My dad went for nearly 10 years with just a little shaking in one hand and little more. Then he started cussing people out. He started the PD shuffle. Both hands got involved and the shaking got worse. He tended to choke on his food. Sundowning started. He started dribbling and drooling and wearing as much of his food as he ate.

Over the course of the next three years full blown dementia set in. He became wild, punched someone in the nose, trashed his room and threw the tv in the floor. He stuffed everything in his room he could into pillow cases. He developed "terminal insomnia" and wouldn't sleep--instead wandering around all night. He started mistreating his dog and hitting her.

Then he got to where he fell a lot--and because he had dementia wouldn't stay seated. He became incontinent--then couldn't urinate. At the end he started wasting away. The best way to describe his body was to mention the pictures of the kids starving in Africa that are nothing but bones.

Then his appetite--always good--started going away and he got to where he wouldn't eat or drink. He became combative and waved his arms in the air fearful and fighting off something only he could see. There was a few weeks where an infection was treated, he was rehydrated, Parkinson's meds were put back into his system along with food with a feeding tube temporarily. During that hospital stay he pulled out his IV 5 times, stripped naked (repeatedly) and tried to go down the hallway, grabbed his genitals and held them, pulled out the feeding tube once, the cathither twice.

He got out of the hospital and two months later I refused to allow a readmission. He stopped eating again and we lost him a week later.

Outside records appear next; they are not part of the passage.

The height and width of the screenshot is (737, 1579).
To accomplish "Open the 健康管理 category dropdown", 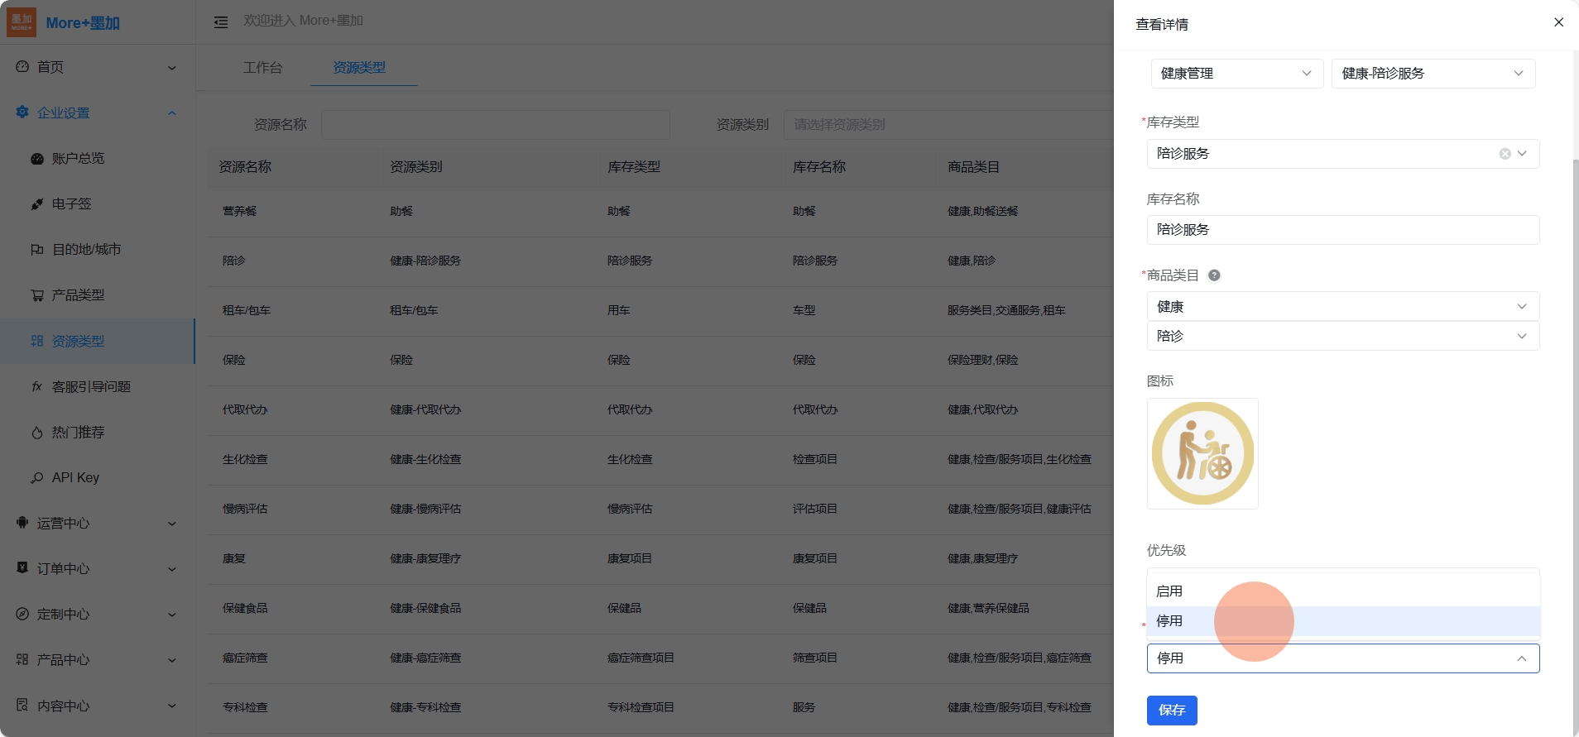I will pos(1236,74).
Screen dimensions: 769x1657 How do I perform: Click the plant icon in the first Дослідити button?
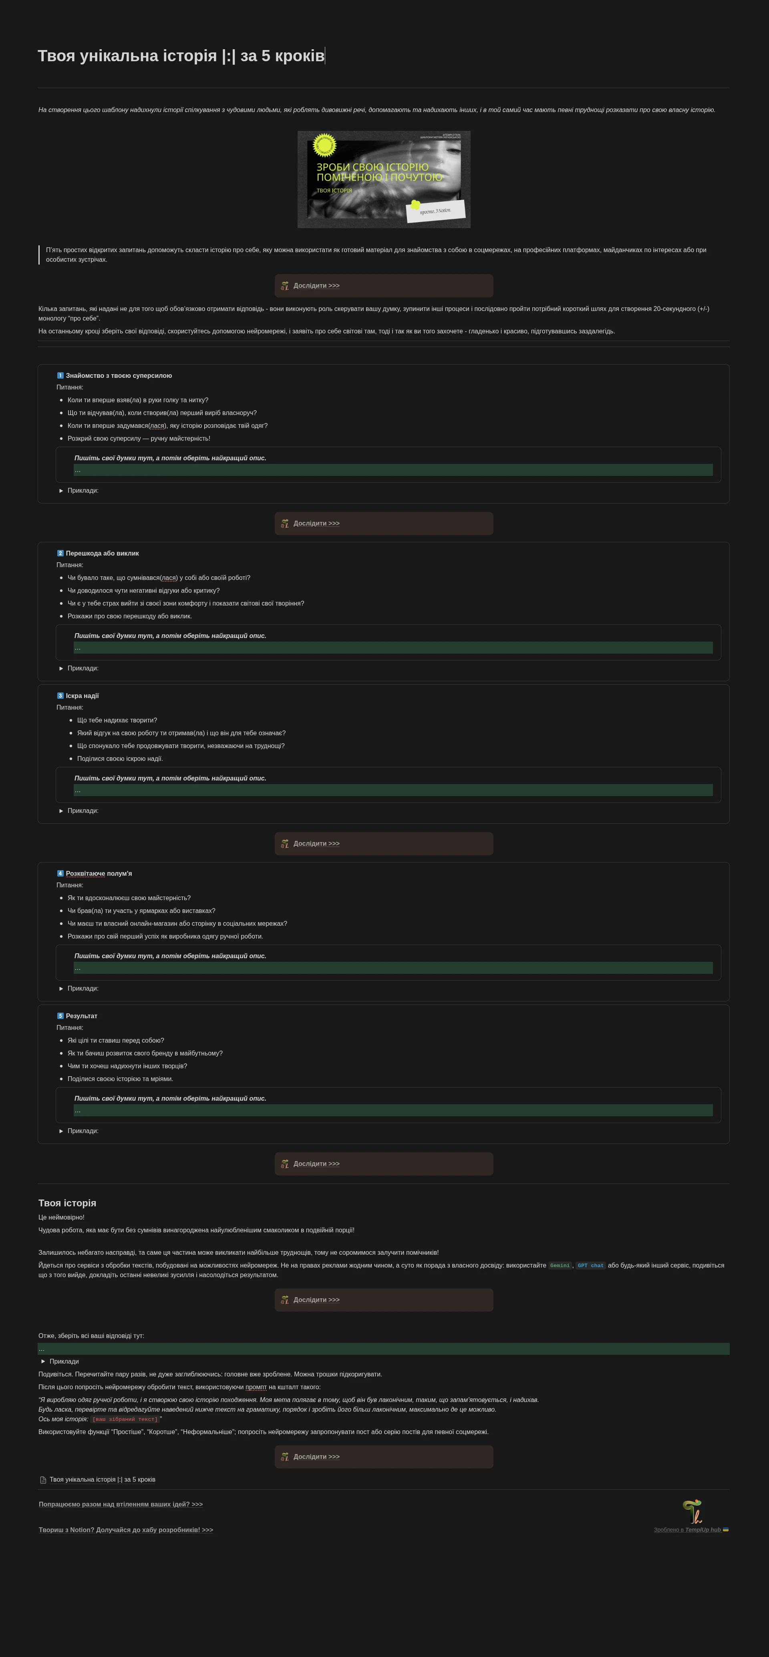click(285, 286)
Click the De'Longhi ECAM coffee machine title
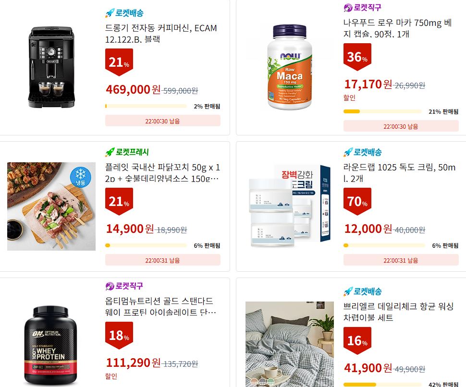 click(161, 34)
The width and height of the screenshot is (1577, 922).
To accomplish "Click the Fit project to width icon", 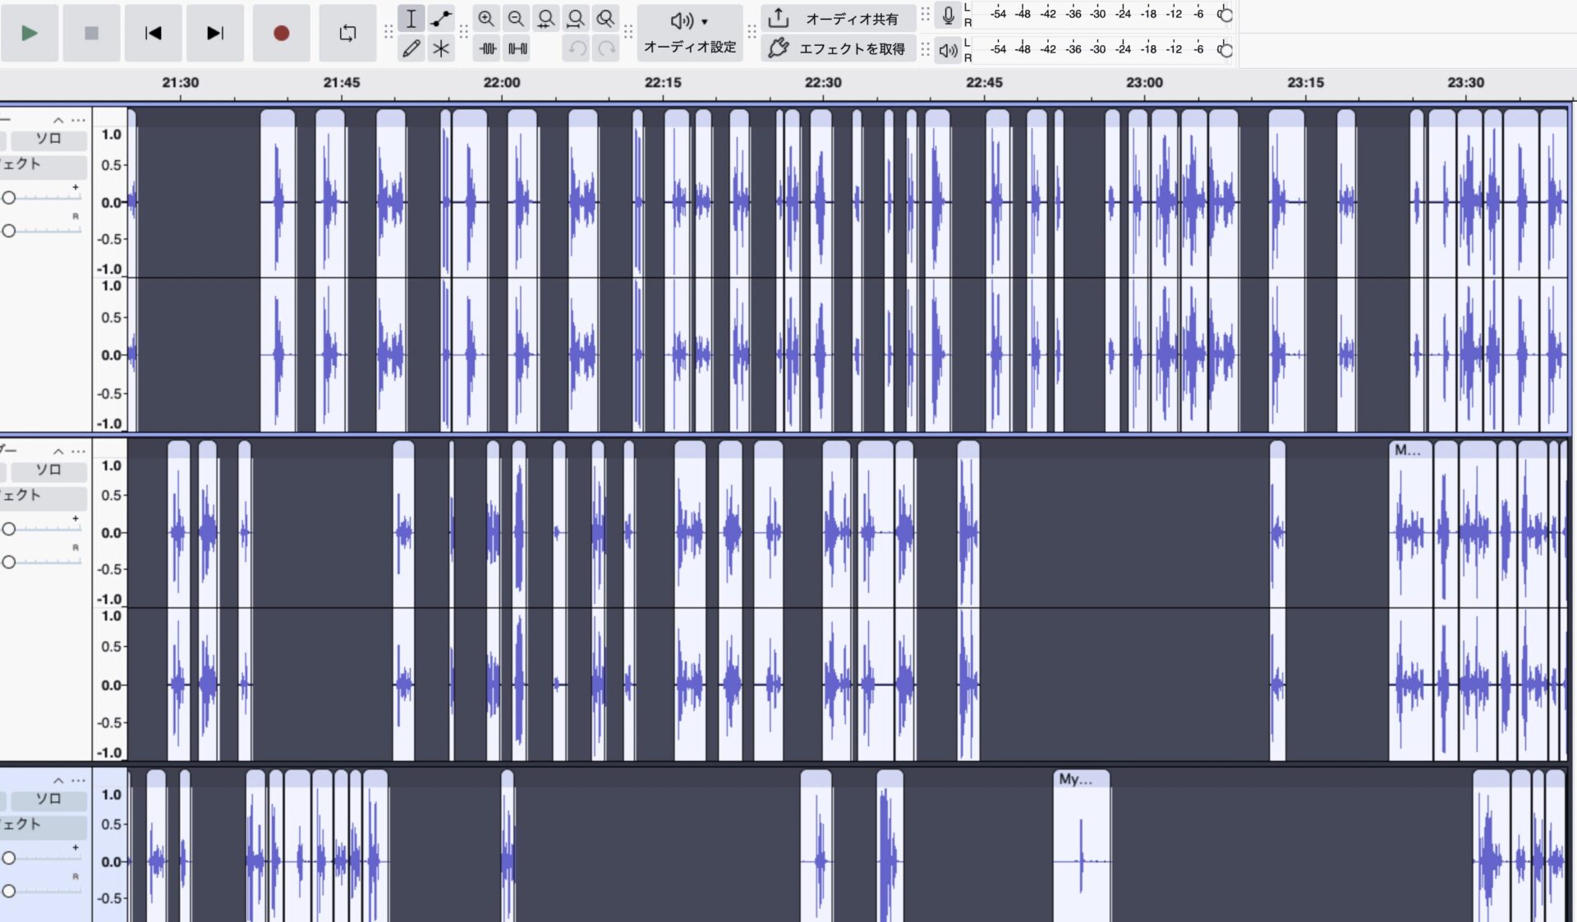I will point(576,18).
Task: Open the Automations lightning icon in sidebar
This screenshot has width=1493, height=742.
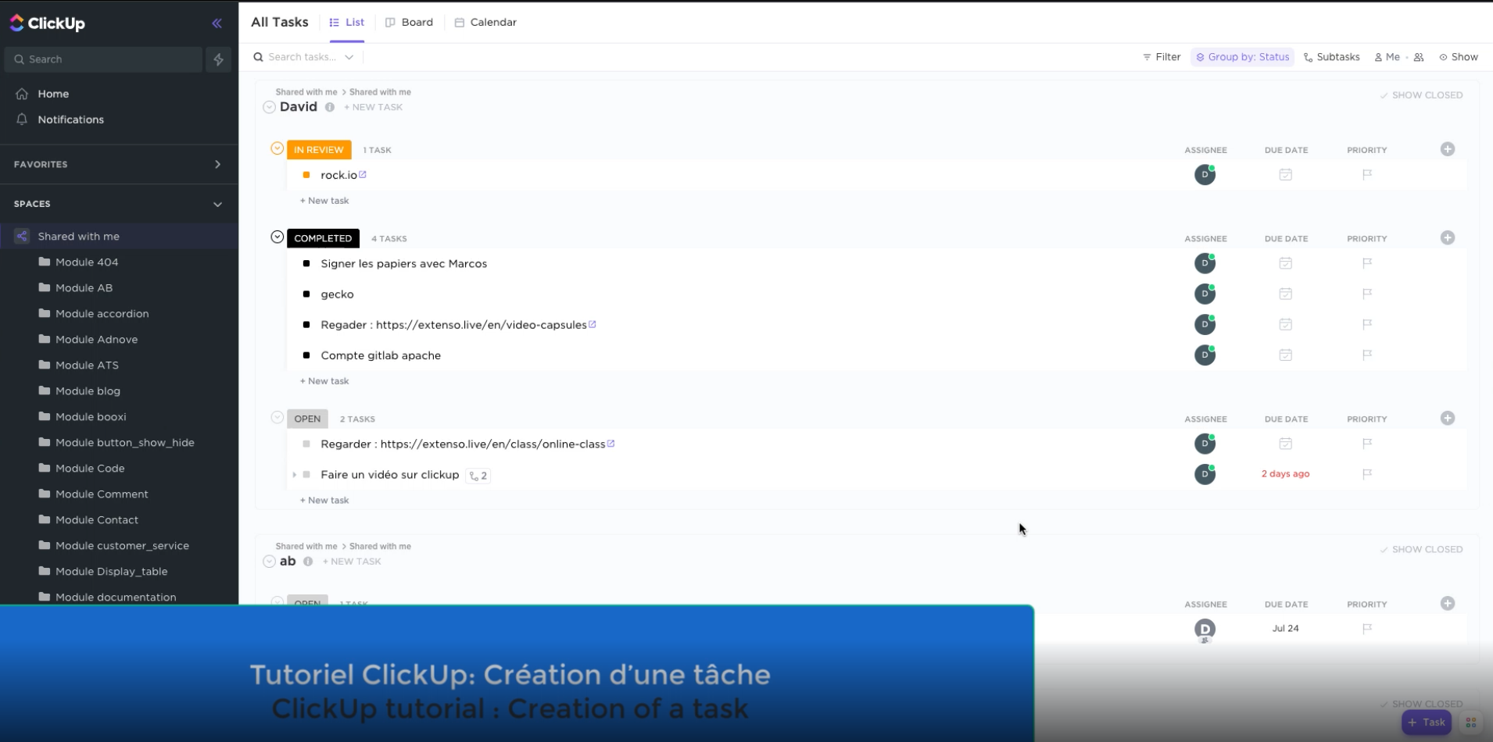Action: [219, 59]
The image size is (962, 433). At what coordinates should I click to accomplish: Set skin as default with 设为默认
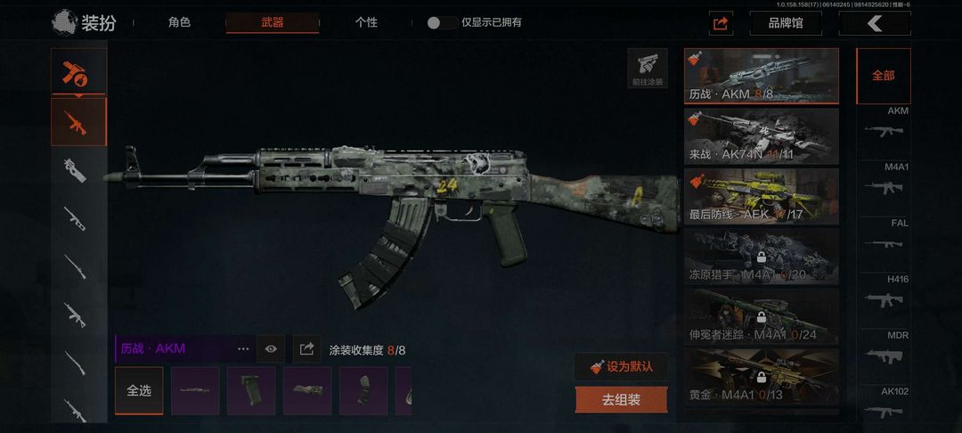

I say these things because you need to know them. You need to know that this could be your future. I'm not saying not to love someone....I am saying that PD can affect him mentally, emotionally, physically and financially. Make an informed decision--not only for yourself and him--but for your kids. You have a choice--they don't.

Good luck.

By annwood On 2009.09.30 18:29
Emma & Witsend, Thank you for your candid, painful descriptions of what your loved one went through and how it affected you. As many of you know my experience was the same. For the last 3 yrs of his life there was absolutely nothing left of the man I married. It happened very fast and as you said, Emma, my health suffered greatly. I honestly did not know if I was going to survive him. After he died I noticed that I was eperiencing PVC's and a cardiac workup diagnosed stress - no kidding! It took me every bit of a year to "get better". The medical literature reveals that 25% of PD nursing home admissions are due to the caregiver either dying or becoming too ill to continue.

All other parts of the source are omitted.